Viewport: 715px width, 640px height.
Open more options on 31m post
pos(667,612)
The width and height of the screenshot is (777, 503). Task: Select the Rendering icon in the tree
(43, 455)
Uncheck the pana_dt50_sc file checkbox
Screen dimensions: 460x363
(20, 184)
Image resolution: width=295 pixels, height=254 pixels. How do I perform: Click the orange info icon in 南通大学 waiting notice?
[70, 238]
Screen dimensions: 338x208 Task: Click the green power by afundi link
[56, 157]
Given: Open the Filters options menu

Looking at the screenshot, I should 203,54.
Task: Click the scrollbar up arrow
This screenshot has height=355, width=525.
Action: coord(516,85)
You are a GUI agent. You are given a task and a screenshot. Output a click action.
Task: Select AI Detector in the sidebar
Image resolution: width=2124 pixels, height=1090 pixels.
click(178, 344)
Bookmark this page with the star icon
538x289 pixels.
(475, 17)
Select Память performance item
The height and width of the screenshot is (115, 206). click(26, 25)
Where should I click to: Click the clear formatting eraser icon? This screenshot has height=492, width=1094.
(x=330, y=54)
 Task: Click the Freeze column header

══════

• _WHAT TO DO_
List every line of the data above that contains the word "dimensions", copying each line in full. Case counts.

• _WRITTEN RESPONSE_
Screen dimensions: 460x363
Screen dimensions: 338x208 Task: Click the green power by afundi link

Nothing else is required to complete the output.